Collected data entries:

######

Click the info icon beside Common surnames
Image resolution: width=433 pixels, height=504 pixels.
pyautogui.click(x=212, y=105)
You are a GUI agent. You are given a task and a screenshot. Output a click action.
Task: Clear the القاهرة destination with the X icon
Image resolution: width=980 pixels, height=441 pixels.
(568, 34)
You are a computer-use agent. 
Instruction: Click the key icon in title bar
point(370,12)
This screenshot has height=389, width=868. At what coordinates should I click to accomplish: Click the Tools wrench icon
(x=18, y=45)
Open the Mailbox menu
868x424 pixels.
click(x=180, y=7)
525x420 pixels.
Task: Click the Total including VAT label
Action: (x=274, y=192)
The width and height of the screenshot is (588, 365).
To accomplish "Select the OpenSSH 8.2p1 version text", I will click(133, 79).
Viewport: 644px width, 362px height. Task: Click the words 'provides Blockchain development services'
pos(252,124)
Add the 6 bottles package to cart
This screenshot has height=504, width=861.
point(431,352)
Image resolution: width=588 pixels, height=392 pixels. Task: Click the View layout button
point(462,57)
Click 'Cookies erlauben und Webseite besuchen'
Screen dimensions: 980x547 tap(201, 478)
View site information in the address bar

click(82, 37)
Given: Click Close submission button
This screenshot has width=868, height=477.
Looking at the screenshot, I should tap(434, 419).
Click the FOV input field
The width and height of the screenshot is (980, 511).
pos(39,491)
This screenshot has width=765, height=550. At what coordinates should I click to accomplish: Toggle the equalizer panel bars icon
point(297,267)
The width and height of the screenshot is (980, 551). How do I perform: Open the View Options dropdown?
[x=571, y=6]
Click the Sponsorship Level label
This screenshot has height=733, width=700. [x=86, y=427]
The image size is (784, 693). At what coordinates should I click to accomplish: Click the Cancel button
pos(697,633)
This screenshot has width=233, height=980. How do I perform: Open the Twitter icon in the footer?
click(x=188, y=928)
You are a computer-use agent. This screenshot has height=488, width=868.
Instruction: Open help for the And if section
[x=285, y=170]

######

TASK ITEM:
Where a line above holds the string "computer", copy that line.

RESULT:
You are a computer-use agent. 
You are a computer-use agent. This screenshot has height=488, width=868.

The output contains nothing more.